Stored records
**********

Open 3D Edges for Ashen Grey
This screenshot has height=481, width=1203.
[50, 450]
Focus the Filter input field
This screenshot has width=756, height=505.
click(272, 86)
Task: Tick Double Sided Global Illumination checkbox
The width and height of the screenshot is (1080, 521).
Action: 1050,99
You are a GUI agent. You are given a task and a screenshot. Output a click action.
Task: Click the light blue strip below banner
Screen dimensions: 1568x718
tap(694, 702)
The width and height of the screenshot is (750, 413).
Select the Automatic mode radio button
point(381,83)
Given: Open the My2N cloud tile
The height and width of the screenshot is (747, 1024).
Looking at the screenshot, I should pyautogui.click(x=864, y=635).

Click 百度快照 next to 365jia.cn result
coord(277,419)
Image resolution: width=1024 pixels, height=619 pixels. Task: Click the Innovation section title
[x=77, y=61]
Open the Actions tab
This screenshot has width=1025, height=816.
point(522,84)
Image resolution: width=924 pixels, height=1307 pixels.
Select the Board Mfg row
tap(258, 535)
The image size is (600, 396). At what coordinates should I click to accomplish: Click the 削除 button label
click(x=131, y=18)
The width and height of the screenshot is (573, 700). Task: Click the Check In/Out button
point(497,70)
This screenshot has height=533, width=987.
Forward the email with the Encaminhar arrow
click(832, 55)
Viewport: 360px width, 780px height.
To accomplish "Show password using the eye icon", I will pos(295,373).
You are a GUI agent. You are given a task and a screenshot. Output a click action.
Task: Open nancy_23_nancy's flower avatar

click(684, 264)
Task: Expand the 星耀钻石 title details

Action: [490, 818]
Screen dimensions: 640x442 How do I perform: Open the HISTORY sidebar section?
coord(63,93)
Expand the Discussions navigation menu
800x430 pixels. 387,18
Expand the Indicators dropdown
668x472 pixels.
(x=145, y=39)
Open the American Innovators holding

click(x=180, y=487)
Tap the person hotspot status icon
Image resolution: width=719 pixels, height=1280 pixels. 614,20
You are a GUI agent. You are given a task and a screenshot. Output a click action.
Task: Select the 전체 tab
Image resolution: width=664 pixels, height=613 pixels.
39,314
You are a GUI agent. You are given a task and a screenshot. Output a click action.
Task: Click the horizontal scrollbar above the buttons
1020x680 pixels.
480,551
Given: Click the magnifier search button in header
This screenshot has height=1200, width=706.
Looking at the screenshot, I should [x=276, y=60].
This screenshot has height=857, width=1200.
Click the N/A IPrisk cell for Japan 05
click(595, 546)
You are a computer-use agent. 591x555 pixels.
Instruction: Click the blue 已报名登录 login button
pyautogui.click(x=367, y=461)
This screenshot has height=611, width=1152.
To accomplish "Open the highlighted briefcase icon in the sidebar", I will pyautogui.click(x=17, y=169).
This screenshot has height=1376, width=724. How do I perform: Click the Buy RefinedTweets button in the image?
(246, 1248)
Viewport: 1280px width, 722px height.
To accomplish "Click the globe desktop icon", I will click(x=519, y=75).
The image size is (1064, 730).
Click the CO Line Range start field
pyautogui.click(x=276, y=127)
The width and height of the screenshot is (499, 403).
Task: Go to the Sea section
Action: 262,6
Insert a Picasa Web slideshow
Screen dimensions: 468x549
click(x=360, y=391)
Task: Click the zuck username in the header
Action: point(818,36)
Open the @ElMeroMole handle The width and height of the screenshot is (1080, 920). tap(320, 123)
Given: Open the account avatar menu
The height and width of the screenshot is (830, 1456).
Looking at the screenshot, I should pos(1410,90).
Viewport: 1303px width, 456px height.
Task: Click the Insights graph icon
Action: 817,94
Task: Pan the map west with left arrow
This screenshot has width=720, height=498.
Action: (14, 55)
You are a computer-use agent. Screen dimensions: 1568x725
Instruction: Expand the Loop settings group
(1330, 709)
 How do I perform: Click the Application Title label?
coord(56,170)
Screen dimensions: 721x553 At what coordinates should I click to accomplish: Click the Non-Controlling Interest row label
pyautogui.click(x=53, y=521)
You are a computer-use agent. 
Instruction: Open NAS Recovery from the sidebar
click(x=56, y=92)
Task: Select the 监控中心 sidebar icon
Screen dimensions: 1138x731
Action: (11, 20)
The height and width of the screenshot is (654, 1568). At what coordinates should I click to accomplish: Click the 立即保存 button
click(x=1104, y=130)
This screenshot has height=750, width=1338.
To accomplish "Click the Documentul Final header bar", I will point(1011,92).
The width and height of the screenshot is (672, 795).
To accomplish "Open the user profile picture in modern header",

**********

Check every line of the data above for the string "computer", and copy those that have it.

You are a computer-use agent. 591x555 pixels.
You are a computer-use agent. Screen dimensions: 1568x725
You are a computer-use agent. 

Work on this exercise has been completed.